Fin mars, au cours d'une période de six jours, plus de 1 100 Somaliens et Éthiopiens sont arrivés sur le territoire yéménite, après avoir traversé le Golfe d'Aden à bord de bateaux de passeurs depuis Bossasso, en Somalie. Au moins 28 personnes sont mortes lors de ces voyages - d'asphyxie, des coups reçus ou de noyade - et plusieurs ont été gravement blessées par les trafiquants. D'autres souffrent de problèmes dermatologiques en raison d'un contact prolongé avec de l'eau de mer, des excréments, de l'essence ou d'autres produits chimiques.

Au cours d'une récente visite au Yémen, la Haut Commissaire assistante pour la protection, Erika Feller, s'est engagée à mieux faire connaître cette situation, à lancer un appel pour des fonds supplémentaires et pour une action internationale afin de venir en aide au Yémen, et à développer des projets qui amélioreront les conditions de vie et l'autosuffisance des réfugiés au Yémen.

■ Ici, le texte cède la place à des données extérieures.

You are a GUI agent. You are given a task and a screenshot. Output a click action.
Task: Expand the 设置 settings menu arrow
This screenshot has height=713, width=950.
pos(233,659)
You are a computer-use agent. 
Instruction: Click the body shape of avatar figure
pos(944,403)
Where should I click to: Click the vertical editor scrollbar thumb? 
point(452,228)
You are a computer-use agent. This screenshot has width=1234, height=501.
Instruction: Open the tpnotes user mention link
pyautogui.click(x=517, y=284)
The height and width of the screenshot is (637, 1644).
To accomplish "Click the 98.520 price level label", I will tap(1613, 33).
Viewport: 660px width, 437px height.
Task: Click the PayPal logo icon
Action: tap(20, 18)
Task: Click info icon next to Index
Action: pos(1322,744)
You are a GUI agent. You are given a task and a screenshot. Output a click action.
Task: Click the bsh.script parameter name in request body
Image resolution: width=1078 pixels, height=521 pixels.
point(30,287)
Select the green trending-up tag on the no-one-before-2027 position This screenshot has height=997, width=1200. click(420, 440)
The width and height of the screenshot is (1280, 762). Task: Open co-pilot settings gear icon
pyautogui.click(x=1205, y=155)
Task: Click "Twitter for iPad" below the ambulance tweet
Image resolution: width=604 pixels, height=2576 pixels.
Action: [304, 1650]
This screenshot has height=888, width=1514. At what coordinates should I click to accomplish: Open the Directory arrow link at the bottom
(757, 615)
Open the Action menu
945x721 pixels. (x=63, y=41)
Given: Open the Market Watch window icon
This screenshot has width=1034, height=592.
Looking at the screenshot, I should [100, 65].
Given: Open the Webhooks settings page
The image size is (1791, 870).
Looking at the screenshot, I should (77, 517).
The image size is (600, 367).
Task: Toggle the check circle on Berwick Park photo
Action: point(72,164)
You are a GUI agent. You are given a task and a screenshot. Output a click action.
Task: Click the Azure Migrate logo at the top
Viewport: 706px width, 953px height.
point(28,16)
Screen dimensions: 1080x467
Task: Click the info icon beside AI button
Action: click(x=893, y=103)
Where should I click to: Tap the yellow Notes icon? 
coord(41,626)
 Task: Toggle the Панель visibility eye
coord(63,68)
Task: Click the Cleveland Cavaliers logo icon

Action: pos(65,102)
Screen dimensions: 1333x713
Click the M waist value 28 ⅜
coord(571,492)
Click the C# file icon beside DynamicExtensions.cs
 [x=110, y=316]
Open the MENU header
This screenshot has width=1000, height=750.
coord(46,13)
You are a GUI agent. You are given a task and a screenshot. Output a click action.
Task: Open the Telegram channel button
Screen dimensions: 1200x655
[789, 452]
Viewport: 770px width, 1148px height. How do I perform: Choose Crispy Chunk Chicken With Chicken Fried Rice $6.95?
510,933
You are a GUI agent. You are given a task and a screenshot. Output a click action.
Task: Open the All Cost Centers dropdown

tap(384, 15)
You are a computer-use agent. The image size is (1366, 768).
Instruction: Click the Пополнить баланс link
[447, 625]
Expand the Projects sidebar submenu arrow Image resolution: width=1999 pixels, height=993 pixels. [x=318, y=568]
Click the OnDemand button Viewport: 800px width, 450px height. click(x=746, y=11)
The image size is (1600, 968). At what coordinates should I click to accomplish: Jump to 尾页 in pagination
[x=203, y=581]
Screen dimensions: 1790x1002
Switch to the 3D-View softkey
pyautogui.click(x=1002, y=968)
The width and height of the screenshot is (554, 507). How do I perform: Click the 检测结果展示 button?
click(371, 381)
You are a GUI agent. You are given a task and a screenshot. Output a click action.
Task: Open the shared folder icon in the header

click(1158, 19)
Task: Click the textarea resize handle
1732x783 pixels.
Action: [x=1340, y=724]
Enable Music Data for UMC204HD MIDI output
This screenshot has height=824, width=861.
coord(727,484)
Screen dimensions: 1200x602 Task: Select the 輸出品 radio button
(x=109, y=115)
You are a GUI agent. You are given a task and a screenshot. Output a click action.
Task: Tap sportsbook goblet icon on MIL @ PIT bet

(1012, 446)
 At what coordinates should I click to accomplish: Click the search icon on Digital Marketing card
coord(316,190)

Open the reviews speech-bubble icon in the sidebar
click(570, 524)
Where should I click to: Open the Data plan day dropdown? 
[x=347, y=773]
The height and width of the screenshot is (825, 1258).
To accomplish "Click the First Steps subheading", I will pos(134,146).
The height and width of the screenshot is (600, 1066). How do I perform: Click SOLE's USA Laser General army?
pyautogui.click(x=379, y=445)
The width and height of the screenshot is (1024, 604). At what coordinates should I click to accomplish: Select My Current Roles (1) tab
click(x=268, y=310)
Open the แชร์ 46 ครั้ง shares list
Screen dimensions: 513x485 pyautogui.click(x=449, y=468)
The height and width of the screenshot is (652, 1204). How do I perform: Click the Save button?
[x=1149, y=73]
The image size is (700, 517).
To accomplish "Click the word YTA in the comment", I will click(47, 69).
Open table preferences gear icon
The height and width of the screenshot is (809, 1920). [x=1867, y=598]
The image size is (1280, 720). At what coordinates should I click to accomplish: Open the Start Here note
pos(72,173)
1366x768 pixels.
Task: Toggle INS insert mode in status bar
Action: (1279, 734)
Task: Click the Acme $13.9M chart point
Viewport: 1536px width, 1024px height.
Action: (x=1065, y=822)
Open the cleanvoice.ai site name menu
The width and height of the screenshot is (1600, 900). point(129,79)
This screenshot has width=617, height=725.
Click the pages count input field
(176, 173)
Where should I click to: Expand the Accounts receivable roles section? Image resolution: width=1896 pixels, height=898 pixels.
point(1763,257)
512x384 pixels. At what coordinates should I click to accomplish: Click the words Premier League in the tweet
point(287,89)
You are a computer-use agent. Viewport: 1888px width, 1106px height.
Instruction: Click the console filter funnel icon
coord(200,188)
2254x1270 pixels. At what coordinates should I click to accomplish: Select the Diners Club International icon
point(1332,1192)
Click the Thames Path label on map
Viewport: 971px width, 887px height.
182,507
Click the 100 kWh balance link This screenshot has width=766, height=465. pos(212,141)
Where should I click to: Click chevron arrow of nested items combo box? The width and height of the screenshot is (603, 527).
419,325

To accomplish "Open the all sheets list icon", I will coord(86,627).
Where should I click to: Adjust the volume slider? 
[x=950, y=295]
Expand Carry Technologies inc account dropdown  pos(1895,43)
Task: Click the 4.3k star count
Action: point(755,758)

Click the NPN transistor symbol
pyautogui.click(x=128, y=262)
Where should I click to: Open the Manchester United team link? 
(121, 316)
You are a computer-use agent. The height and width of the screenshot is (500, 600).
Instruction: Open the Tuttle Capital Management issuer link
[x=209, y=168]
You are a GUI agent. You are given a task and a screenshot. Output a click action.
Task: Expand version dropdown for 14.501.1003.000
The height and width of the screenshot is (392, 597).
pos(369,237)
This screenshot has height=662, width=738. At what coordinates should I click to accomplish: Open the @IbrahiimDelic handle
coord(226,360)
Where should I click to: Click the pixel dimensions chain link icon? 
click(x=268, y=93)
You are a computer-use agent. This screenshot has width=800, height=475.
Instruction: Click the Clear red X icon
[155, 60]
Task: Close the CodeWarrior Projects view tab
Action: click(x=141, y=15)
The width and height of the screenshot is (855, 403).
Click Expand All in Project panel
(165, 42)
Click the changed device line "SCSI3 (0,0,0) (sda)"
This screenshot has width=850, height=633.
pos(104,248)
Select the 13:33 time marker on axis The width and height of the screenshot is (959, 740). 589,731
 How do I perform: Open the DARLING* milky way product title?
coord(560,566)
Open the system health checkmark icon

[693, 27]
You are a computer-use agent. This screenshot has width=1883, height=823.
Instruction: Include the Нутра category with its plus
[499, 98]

Depuis janvier 2006, le Yémen a reçu près de 30 000 personnes originaires de Somalie, d'Éthiopie et d'autres pays, alors que plus de 500 personnes sont mortes pendant leur traversée. Au moins 300 sont également portées disparues. L'UNHCR aide déjà le Yémen en fournissant de l'assistance, des soins et un logement à plus de 100 000 réfugiés qui se trouvent dans le pays.